- Explain why it is important for cells to express different genes at different times, in prokaryotes and eukaryotes.
- Describe the general function of a transcriptional activator and transcriptional repressor
- Describe what an operon is and its basic regulation
- Explain how and under what conditions the lux operon is regulated
- Predict the effect of mutations in the lux operon or its regulatory components on gene expression
They also define Gene Expression Regulation as:
The modulation of any of the stages of gene expression, hence, it encompasses the various systems that control and determine which genes are switched on and off, and when, how long, and to what extent the genes are expressed.Biology Online
Both Prokaryotes and Eukaryotes regulate gene expression, but why?
It could be, in the case of adapting to changes in the environment.
An example of this is with the amino acid Tryptophan. When prokaryotes have an abundance of Tryptophan. The prokaryotes do not produce any tryptophan. However, when the prokaryotes have low/ no levels of tryptophan then the tyrptophan biosynthesis gene is expressed.

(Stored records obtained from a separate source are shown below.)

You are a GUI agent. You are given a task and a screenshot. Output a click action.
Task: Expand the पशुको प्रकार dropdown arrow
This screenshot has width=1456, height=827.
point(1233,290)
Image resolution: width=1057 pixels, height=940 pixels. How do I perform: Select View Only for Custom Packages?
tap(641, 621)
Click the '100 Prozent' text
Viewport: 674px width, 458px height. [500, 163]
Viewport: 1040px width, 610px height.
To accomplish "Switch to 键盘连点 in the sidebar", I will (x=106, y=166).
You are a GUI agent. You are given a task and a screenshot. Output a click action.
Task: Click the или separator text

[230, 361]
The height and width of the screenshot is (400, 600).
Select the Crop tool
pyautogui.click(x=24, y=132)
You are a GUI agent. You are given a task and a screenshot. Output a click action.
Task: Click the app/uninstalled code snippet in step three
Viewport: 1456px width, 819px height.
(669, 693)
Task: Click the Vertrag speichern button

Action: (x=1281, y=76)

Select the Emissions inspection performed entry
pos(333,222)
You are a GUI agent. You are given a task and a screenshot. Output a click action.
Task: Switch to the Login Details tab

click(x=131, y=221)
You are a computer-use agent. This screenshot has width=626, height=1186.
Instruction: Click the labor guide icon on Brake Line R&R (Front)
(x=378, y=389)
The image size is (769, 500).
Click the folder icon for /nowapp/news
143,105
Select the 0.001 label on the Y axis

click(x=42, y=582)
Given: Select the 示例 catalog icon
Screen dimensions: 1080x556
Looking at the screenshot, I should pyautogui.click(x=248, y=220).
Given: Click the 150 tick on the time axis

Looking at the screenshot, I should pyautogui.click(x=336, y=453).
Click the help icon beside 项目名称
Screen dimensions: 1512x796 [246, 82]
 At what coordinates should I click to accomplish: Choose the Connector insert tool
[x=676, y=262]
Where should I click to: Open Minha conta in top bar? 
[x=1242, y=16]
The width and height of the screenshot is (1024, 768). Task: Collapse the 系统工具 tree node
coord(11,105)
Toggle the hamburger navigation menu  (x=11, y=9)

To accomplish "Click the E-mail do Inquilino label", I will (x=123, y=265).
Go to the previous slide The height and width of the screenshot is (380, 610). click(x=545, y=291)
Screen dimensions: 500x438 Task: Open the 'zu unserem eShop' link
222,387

And in eukaryotes as tissue specific and developmental requirements.
Mechanisms of Genetic Regulation
There are multiple steps that are taken which can be impacted positively or negatively to express gene regulation.
We’ll first touch on the process when DNA is transcribed into an RNA transcript. This is the transcriptional control/regulator
Regulation of initiating transcription is common. This impacts the recruitment of RNA polymerase.
This is done by repressor gene bind to where an RNA polymerase normally binds to called the operator (promoter) region of the gene. This effectively prevents the initiation of transcription, and overall the transcribing of the gene.
However, when an activator is placed onto an activator binding site the rate of transcription is therefore increased.
The reason for these activators and repressors is to alter levels of one RNA, but how does that work?
Transcriptional Regulation (Prokaryotes)
Networks of genes are regulated by operons.
Operons are defined as clustered genes transcribed in one transcript, genes are transcriptionally co-regulated.
One regulator many affect many genes, and is independent on the affect it has on which gene it turns on and off.
An example of this is the bacterium Vibrio fischeri which has a mutualistic relationship with the Bobtail squid, allowing its organs to bioluminesce with the enzyme luciferase.
Luciferase is expressed as part on an operon.
Another example is the lux operon. The LuxR is activated when it is bound by an autoinducer. This autoinducer is a small molecule which is secreted by the cells, and is used to sense bacterial concentration.
When there is high cell density, the lux operon is expressed, but is not expressed in low cell density. The dependance of the little autoinducer is why. If the activator is not present, then it is not transcribed.